What is expected: If a line in the material below has the string "agent", copy it out.
#####
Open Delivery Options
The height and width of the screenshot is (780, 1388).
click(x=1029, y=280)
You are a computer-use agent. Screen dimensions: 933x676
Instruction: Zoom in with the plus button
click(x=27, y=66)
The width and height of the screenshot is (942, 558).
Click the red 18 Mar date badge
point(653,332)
#####
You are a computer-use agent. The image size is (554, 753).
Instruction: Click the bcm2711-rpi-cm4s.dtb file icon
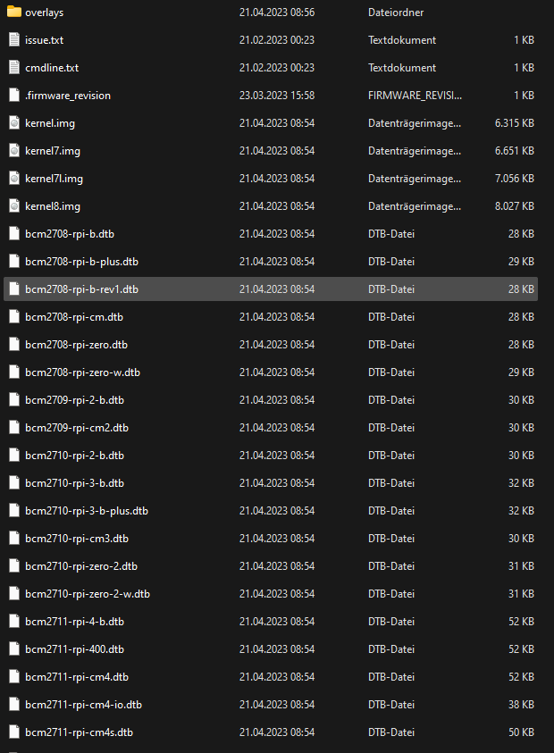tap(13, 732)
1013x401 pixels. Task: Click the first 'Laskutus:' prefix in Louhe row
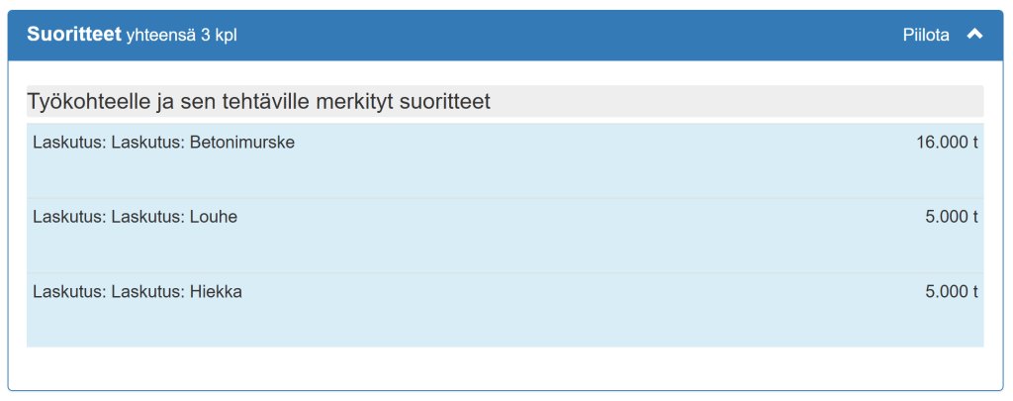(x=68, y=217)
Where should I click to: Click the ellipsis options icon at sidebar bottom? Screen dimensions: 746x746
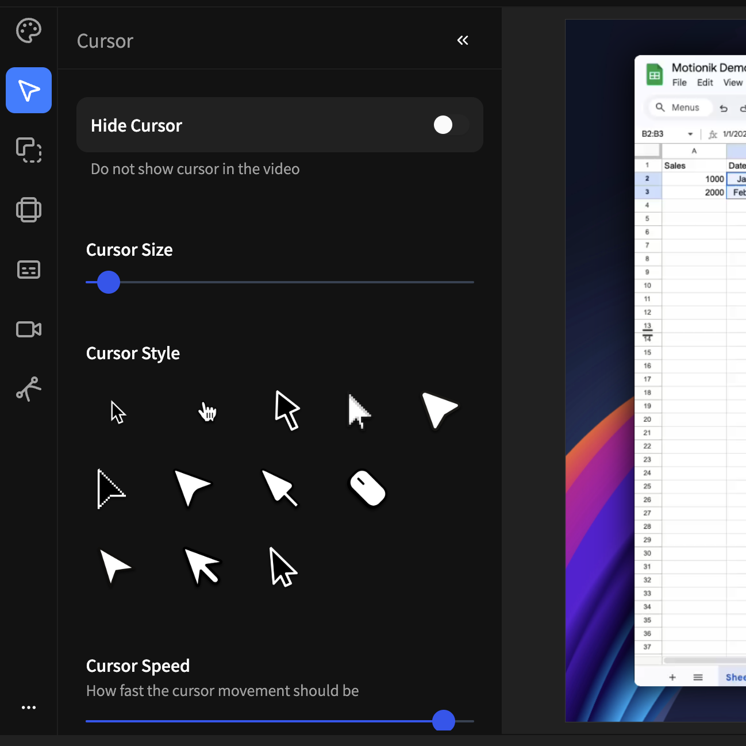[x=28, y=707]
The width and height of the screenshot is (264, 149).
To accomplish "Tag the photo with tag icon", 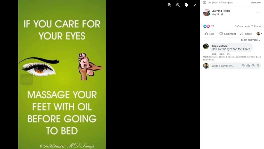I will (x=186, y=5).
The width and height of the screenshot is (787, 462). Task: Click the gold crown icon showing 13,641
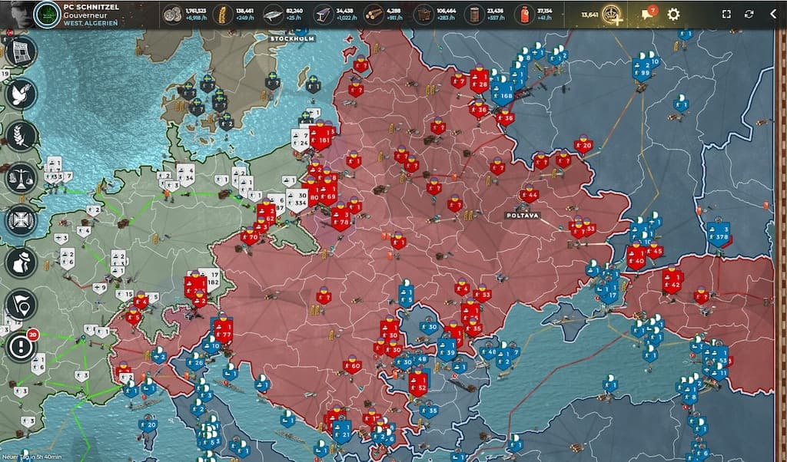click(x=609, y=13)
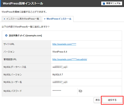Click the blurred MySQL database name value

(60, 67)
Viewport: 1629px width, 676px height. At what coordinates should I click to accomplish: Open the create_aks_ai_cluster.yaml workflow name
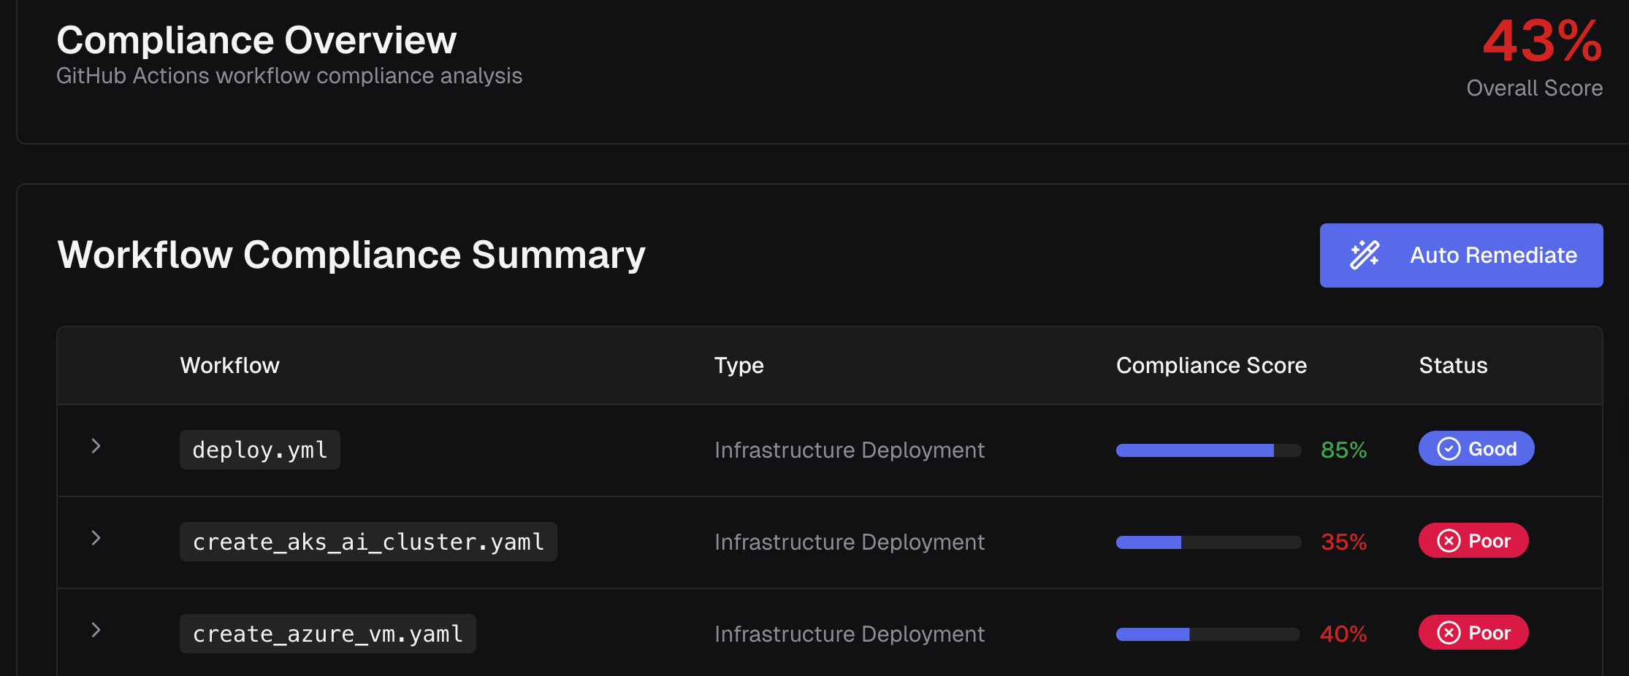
#####
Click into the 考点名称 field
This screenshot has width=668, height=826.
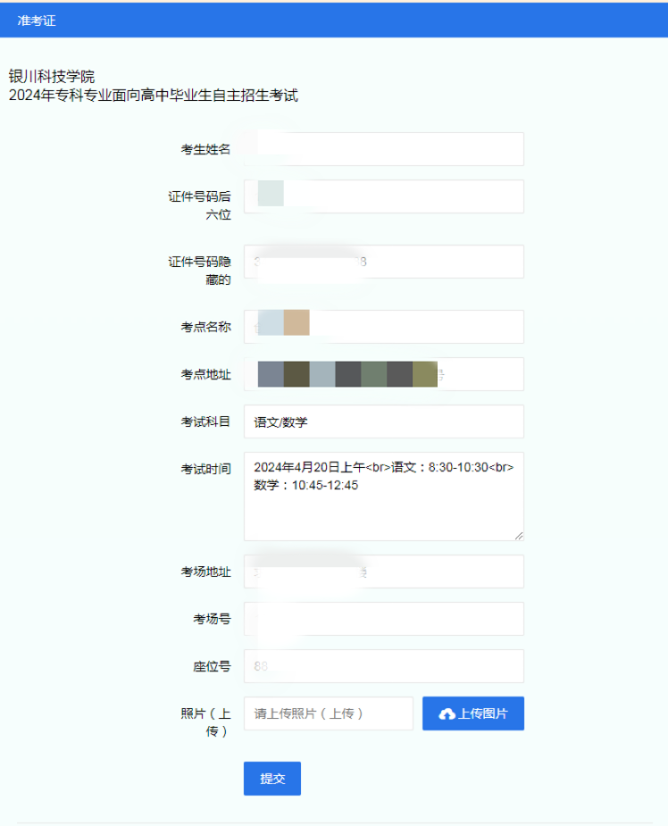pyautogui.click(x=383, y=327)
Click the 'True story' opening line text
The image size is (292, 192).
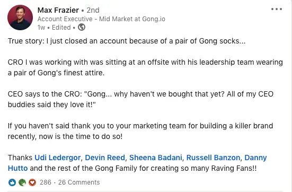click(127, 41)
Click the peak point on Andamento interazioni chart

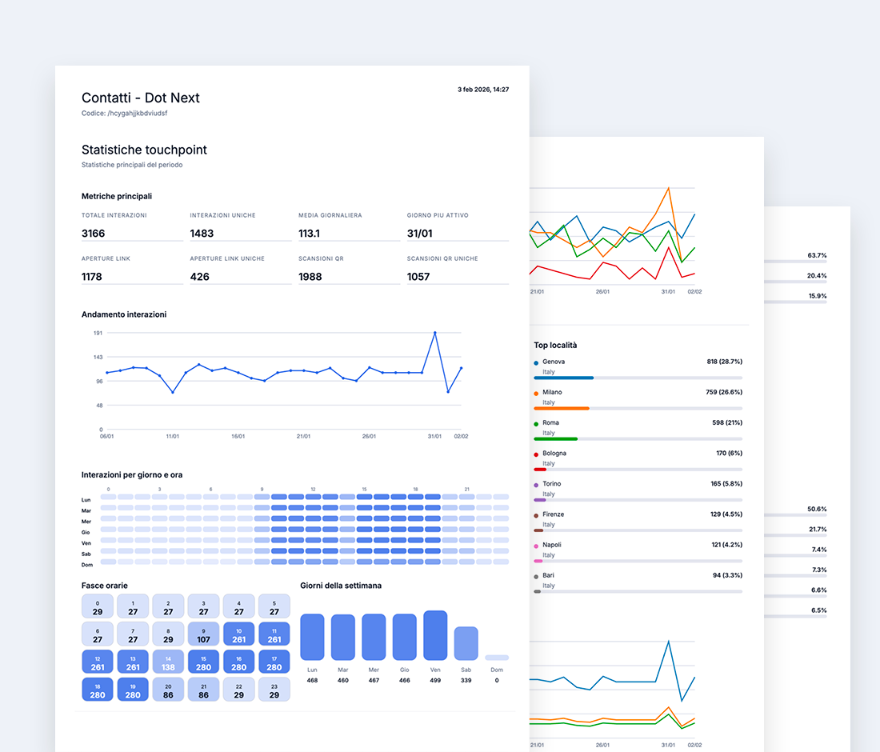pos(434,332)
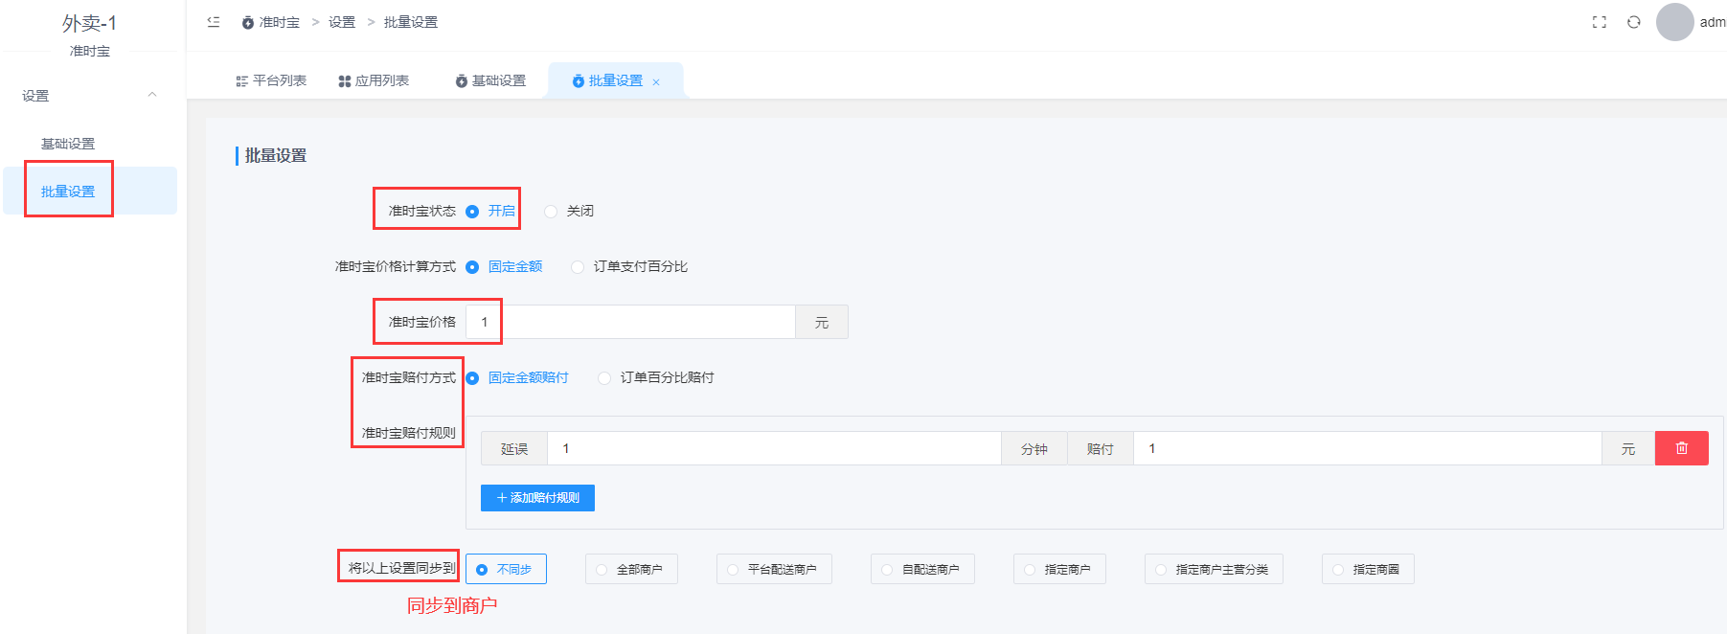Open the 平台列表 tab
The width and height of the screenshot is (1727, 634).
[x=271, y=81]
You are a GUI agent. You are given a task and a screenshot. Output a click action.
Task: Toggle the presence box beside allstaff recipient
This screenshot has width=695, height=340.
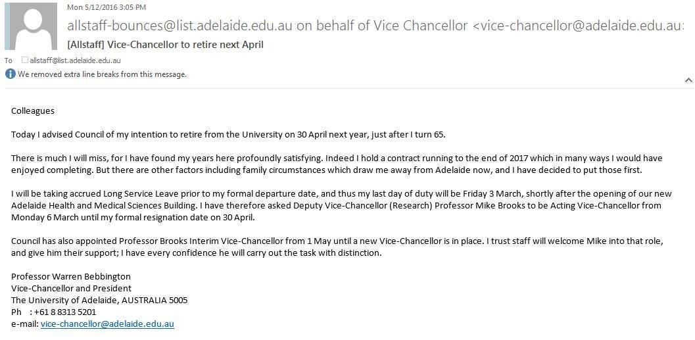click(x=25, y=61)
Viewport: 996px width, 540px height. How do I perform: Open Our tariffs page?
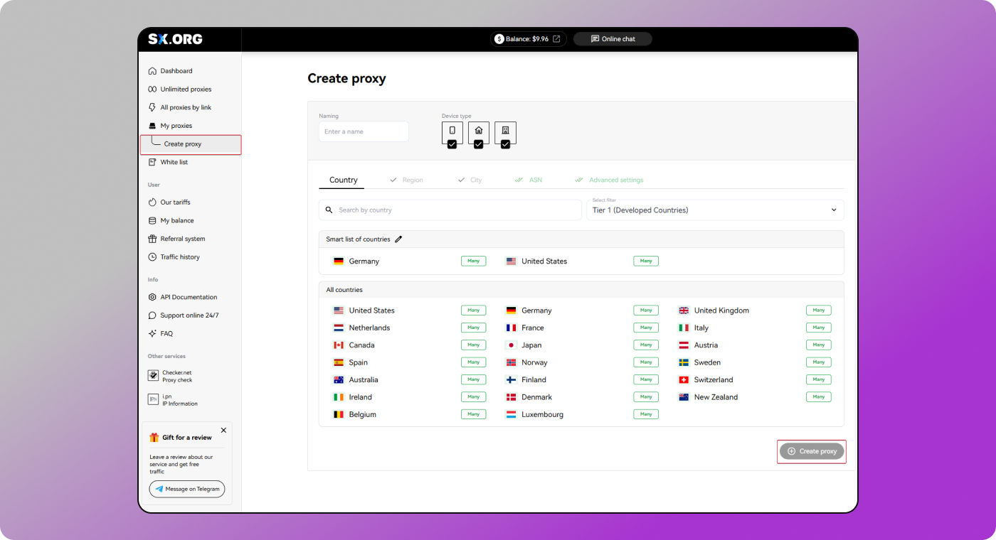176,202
#####
Solution:
You are a computer-use agent. Screen dimensions: 933x676
You are a computer-use agent. The image size is (554, 753).
You are a GUI agent. You are given a task and a screenshot. Output a click action.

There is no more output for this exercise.